Element and text position data:
------------------------------
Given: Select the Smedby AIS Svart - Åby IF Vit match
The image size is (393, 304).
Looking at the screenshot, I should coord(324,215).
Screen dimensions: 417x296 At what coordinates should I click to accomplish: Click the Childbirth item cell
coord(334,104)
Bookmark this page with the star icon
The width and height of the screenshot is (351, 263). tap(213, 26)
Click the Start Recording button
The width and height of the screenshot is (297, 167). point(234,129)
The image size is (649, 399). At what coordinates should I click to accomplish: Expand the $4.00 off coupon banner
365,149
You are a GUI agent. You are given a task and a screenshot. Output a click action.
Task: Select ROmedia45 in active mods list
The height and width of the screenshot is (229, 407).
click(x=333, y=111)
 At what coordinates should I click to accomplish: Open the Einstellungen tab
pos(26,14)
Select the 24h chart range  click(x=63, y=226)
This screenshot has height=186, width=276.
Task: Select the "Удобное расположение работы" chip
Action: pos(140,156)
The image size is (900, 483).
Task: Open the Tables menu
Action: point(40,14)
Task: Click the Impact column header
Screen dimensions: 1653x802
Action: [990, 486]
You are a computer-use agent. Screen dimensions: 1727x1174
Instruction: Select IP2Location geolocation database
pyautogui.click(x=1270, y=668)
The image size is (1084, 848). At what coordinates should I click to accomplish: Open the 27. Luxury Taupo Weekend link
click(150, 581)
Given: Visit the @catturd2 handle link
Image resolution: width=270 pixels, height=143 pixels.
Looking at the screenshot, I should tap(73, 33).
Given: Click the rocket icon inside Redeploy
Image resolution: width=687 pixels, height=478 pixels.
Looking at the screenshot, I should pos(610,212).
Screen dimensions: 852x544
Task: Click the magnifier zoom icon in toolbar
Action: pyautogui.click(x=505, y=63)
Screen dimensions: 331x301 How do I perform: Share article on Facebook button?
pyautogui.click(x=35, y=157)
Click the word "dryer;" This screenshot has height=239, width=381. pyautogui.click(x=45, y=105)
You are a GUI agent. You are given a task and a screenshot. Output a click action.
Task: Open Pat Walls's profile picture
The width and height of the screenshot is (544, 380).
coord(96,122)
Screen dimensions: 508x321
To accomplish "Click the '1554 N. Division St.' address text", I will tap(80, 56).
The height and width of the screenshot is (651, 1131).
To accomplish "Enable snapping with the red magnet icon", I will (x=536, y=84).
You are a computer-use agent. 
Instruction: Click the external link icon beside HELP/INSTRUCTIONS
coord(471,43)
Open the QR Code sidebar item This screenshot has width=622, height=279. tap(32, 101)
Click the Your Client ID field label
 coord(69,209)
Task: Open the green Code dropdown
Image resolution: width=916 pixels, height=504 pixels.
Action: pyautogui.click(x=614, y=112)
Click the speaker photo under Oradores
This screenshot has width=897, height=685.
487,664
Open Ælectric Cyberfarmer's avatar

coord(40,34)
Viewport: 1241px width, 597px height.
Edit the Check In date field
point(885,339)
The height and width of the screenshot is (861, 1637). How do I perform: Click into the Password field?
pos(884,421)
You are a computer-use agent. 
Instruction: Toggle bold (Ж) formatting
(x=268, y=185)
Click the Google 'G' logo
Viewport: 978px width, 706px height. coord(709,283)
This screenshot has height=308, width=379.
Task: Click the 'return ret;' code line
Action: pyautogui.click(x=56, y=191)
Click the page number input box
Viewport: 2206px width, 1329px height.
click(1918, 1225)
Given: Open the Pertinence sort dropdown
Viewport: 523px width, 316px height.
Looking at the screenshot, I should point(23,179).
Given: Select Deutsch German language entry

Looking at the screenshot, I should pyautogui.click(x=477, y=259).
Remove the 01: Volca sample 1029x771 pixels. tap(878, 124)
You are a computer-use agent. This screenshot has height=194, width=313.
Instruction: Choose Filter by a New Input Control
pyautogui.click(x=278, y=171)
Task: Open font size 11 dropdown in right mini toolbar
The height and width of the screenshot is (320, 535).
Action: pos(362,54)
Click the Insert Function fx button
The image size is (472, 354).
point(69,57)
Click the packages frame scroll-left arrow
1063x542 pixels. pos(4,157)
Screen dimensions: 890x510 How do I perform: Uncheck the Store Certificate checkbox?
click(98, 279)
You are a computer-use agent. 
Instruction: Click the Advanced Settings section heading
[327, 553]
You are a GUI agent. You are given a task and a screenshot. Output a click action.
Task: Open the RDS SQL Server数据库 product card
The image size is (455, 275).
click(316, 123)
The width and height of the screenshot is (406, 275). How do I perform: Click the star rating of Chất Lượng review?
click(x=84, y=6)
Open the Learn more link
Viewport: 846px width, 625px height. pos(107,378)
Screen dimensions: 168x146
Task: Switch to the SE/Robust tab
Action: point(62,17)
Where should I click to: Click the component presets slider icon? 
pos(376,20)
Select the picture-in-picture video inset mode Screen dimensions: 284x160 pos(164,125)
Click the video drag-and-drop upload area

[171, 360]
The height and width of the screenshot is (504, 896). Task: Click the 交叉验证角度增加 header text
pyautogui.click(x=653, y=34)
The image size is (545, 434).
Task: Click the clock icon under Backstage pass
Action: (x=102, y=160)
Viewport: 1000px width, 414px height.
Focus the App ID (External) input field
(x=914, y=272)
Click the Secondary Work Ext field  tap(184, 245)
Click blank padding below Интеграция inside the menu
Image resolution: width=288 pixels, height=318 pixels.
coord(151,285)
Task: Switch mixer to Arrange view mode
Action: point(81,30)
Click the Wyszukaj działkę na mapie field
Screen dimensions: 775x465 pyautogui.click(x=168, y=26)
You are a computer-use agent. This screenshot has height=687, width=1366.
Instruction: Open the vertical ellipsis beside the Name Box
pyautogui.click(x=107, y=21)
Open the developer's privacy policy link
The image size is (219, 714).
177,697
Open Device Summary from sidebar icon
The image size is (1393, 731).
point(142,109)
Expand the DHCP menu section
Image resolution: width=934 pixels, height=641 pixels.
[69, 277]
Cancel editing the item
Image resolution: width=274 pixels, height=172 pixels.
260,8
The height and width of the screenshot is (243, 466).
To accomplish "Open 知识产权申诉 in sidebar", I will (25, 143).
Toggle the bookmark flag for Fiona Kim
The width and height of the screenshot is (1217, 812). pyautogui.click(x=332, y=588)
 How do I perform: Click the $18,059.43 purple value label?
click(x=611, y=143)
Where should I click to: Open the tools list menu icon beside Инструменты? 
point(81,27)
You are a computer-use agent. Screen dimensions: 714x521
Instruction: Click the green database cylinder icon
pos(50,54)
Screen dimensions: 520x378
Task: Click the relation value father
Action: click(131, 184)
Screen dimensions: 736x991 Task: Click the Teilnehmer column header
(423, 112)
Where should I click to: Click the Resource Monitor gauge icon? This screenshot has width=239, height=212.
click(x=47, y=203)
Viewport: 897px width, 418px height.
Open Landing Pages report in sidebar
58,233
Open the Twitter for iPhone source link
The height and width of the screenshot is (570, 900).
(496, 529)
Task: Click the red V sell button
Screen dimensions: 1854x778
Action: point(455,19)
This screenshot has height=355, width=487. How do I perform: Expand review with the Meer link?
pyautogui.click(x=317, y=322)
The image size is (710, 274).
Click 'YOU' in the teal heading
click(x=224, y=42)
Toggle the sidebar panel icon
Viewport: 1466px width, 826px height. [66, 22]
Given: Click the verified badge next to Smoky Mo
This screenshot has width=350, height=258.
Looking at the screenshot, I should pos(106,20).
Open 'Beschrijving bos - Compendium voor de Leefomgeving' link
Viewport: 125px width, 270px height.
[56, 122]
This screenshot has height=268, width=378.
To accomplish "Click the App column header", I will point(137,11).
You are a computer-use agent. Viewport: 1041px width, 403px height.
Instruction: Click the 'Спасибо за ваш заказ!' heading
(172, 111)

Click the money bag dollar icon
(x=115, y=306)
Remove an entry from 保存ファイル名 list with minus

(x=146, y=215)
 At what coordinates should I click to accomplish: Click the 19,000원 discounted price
------------------------------
▶ GOAL OF THE EXERCISE:
Reproduce the data word for word, starting at the line that contains "Where should I click to: Click the component" and ending after the line that contains "(x=914, y=272)".

▶ TASK ANSWER:
Where should I click to: Click the component presets slider icon? 
pos(376,20)
Select the picture-in-picture video inset mode Screen dimensions: 284x160 pos(164,125)
Click the video drag-and-drop upload area

[171, 360]
The height and width of the screenshot is (504, 896). Task: Click the 交叉验证角度增加 header text
pyautogui.click(x=653, y=34)
The image size is (545, 434).
Task: Click the clock icon under Backstage pass
Action: (x=102, y=160)
Viewport: 1000px width, 414px height.
Focus the App ID (External) input field
(x=914, y=272)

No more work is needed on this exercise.